The core structure of an aluminum plate-fin heat exchanger consists only of long seal bars, short seal bars, parting sheets, outer fins, inner fins, and side plates.
1.Material Cutting: Shaping and sizing of parting sheets, fins, seal bars, and side plates.
2.Surface Treatment: Ultrasonic cleaning.
3.Assembly: Mechanical assembly and forming of parting sheets, fins, seal bars, side plates, etc.
4.Vacuum Furnace Brazing: Vacuum brazing generally employs a three-stage heating and soaking process:
Preliminary vacuum evacuation.
Stage 1 Preheating: Held at 380–470°C.
Stage 2 Energy Storage: Held at 560–575°C.
Stage 3 Brazing: Held at 598–603°C for 15–25 minutes.
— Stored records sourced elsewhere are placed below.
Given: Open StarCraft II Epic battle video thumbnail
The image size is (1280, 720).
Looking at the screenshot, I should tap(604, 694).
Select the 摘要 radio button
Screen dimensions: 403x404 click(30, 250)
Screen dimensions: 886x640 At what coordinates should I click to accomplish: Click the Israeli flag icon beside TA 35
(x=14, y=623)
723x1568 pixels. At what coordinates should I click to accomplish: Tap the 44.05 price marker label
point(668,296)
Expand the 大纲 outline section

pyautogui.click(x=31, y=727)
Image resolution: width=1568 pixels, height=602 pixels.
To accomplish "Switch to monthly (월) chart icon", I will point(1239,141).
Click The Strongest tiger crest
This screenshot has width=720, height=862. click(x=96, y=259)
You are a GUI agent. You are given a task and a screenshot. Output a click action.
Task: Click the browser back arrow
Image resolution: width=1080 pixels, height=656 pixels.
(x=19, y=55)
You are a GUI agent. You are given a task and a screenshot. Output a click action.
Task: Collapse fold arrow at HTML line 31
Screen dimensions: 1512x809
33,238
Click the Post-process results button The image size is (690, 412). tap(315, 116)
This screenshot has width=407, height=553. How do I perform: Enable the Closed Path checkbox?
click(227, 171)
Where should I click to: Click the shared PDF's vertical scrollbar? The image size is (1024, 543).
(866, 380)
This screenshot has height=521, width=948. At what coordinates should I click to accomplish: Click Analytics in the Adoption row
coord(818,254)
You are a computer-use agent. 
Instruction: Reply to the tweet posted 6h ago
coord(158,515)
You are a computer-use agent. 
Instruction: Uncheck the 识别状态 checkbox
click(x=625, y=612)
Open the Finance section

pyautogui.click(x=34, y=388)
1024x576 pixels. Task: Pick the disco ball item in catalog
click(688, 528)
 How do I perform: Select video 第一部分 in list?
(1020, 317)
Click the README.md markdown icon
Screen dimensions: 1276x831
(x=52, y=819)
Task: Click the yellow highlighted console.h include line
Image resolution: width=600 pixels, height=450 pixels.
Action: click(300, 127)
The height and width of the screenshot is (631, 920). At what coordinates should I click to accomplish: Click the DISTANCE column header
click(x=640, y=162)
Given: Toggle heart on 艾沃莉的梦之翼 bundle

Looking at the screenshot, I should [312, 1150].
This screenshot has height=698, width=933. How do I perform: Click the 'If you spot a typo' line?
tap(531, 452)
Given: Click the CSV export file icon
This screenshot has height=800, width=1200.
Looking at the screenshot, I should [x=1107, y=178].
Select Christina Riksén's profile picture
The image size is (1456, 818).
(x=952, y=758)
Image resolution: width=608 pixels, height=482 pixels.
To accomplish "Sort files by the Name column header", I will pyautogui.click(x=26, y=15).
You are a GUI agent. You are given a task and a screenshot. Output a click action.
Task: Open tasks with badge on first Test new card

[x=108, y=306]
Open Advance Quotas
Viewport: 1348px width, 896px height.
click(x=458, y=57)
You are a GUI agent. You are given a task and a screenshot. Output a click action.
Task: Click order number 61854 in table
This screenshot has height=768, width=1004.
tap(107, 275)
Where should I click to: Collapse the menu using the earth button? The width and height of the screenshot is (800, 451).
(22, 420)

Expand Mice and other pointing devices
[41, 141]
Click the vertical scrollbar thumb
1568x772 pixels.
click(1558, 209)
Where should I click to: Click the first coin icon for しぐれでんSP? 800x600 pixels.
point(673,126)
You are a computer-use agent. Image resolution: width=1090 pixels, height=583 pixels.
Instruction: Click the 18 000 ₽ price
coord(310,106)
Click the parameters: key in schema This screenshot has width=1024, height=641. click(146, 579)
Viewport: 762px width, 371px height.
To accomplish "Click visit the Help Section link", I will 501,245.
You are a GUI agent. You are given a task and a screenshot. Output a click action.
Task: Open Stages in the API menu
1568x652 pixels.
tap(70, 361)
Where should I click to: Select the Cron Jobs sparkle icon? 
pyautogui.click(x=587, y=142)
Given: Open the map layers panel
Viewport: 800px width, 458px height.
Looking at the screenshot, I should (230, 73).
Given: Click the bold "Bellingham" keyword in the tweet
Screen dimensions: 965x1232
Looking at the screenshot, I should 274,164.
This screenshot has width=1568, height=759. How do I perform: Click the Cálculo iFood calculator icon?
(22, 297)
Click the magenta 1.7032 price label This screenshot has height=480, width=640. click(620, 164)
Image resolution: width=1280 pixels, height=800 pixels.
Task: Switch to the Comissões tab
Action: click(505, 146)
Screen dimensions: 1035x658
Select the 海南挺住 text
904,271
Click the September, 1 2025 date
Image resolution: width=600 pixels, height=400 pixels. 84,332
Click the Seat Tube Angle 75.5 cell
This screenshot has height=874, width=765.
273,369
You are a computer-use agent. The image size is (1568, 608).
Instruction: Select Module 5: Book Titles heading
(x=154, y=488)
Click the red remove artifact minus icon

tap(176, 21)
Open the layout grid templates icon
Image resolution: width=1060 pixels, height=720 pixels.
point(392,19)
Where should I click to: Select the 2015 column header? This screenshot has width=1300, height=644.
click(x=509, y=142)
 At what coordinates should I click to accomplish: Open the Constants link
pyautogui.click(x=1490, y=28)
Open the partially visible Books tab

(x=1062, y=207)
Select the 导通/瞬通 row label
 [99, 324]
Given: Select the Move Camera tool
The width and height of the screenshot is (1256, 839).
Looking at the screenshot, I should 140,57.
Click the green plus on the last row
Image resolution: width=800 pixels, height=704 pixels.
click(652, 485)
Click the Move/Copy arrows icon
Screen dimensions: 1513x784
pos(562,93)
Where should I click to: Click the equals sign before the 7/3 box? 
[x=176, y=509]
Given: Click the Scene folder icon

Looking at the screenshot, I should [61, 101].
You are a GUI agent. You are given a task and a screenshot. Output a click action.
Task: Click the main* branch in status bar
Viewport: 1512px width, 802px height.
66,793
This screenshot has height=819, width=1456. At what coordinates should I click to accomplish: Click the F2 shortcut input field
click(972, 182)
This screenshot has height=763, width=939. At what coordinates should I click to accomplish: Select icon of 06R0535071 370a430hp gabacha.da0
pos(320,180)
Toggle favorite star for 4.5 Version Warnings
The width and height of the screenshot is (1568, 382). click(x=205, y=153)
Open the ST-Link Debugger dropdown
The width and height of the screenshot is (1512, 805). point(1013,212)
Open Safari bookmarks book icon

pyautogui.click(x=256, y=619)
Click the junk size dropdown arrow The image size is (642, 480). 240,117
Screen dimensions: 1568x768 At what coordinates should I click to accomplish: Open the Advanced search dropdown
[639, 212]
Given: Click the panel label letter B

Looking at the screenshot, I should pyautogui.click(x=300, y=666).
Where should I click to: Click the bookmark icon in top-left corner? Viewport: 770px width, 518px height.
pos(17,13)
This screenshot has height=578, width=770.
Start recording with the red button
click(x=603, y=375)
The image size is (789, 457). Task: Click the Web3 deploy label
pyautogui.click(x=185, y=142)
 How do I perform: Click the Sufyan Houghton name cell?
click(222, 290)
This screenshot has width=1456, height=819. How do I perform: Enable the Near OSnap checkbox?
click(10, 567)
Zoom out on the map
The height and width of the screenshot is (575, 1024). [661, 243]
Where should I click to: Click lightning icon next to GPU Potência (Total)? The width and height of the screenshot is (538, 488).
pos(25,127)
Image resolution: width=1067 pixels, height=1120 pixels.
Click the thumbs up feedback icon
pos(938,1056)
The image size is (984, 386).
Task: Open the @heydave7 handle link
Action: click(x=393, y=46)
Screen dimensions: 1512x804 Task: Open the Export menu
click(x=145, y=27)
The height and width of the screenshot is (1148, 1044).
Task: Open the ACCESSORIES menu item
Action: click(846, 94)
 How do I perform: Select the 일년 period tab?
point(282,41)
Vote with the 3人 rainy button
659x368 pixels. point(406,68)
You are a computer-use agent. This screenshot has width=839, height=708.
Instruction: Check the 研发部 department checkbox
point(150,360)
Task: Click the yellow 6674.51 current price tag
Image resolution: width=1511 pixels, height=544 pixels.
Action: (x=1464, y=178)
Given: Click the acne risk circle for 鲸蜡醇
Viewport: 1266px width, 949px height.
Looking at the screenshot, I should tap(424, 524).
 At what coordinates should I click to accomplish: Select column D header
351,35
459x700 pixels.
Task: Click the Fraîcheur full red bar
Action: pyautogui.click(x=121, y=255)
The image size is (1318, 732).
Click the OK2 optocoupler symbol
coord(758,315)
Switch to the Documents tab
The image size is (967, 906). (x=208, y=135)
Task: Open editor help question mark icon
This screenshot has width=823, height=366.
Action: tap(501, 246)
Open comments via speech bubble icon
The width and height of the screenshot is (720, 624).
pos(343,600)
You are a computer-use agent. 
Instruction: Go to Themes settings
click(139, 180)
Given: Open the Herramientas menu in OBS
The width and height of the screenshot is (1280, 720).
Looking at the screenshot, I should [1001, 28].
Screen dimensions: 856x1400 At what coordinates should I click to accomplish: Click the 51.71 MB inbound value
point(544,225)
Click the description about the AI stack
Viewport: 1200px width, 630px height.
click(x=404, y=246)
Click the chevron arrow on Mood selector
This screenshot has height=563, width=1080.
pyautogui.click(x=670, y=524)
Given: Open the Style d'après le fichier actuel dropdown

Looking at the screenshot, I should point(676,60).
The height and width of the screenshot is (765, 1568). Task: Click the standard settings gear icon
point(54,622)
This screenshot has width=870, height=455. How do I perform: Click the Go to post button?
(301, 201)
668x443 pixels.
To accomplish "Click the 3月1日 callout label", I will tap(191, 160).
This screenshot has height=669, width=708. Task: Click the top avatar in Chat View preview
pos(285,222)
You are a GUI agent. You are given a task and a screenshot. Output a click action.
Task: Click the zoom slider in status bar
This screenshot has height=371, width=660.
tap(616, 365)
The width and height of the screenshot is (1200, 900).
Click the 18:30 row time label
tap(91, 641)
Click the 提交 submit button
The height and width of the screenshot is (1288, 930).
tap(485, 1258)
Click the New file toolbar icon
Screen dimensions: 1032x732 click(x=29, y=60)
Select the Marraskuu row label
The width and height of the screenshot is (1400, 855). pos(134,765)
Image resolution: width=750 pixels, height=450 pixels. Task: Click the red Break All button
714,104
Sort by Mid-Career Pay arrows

Heating stops; the workpiece is removed from the furnace after cooling to the specified temperature.
5.Core Straightening: Mechanical correction of deformation in the heat exchanger core after vacuum brazing.
6.End Cover Welding: End covers are welded onto both ends of the heat exchanger core using TIG (Tungsten Inert Gas) welding.
7.Pressure Testing: Compressed air at 1.6 MPa is introduced to check for leakage in the heat exchanger and identify leak points. After passing the airtightness test, compressed air at 3.0 MPa is introduced for a pressure resistance test; the product must show no significant deformation.
8.Repair: Leaking heat exchangers are cut open, repaired by welding, and then subjected to another pressure test.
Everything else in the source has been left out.